──────── READING TEXT

I cannot speak for others, however, I will speak for myself.

As a second-generation Chinese-American female, the Asian hate crimes were upsetting initially mostly because I worried about the safety of my mother and other Asians (friends, family, and clients).

Then, the March 2021 murders of six Asian women—Soon Chung Park, Hyun Jung Grant, Sun Cha Kim, Yong Ae Yue, and Xiaojie Tan, Daoyou Feng—created a fever pitch, an inflection point for me.

Visceral parts of me imagined what it would have been to be killed–simply for being Asian, for being female.

The words of Black Lives Matter (BLM) protesters and abolitionists  had already spoke of this–that seeing George Floyd killed in those minutes, they were watching themselves being smothered for simply being Black.

────────────────
──────── LISTED ENTRIES

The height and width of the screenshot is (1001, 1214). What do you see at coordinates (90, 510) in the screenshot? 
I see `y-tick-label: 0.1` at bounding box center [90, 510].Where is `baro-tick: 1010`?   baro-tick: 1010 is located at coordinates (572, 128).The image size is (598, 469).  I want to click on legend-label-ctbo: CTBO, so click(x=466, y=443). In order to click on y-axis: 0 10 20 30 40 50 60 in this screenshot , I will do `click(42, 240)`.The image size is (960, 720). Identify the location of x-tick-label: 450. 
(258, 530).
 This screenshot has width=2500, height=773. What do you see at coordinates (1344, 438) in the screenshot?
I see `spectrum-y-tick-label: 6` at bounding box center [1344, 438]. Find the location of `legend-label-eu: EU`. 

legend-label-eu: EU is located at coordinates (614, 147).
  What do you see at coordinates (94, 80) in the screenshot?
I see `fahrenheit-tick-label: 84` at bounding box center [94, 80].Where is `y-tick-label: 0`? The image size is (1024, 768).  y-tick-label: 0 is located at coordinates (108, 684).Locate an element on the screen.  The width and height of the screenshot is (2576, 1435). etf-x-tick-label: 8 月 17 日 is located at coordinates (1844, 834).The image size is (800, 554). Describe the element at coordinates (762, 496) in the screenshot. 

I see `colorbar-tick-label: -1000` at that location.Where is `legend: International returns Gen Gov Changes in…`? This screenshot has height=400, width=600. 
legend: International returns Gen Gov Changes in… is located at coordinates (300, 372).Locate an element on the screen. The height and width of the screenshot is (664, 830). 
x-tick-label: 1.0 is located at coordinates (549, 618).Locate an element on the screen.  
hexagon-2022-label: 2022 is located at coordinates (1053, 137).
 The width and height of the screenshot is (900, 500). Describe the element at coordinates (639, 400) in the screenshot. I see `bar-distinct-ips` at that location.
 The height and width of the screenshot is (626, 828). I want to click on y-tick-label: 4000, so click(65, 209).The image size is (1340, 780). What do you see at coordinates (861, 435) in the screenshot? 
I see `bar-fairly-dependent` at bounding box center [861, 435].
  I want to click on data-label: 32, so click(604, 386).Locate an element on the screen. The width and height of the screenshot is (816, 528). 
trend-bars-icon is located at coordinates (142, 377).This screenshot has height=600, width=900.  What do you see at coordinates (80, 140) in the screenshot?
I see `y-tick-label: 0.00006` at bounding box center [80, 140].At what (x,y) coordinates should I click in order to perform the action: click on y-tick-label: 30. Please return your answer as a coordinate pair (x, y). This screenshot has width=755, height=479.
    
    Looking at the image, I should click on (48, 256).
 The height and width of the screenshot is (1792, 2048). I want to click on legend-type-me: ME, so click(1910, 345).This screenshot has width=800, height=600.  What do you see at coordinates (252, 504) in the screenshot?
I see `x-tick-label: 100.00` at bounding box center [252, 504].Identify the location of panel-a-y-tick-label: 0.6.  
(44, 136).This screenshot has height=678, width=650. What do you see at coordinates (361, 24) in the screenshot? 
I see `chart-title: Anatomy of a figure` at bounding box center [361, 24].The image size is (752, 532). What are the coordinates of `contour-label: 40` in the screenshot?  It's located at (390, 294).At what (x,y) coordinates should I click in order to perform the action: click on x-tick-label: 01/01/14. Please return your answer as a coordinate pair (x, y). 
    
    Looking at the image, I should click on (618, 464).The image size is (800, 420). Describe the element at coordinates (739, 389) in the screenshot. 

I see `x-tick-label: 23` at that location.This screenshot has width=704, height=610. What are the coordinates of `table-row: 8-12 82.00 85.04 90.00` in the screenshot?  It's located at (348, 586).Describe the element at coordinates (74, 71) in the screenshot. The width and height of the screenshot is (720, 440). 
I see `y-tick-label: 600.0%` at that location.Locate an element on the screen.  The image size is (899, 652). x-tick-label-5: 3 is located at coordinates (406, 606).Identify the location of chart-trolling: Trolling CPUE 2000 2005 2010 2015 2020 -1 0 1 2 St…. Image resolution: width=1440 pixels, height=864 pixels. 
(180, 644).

────────────────

* **ACTIVITY A**: In the essay on Asian hate crimes, in what month and year were the six Asian women murdered?
* **ACTIVITY B**: In the essay on Asian hate crimes, rewrite the part that opens with the words "Then, the March" and closes with "point for me.", putting "breaking point" in place of "fever pitch".
* **ACTIVITY C**: According to the essay on Asian hate crimes, why did the writer at first find the hate crimes upsetting?

* **TASK OUTPUT A**: March 2021

* **TASK OUTPUT B**:
Then, the March 2021 murders of six Asian women—Soon Chung Park, Hyun Jung Grant, Sun Cha Kim, Yong Ae Yue, and Xiaojie Tan, Daoyou Feng—created a breaking point, an inflection point for me.

* **TASK OUTPUT C**: The writer was upset at first mostly out of worry for the safety of the writer's mother and other Asians, including friends, family, and clients.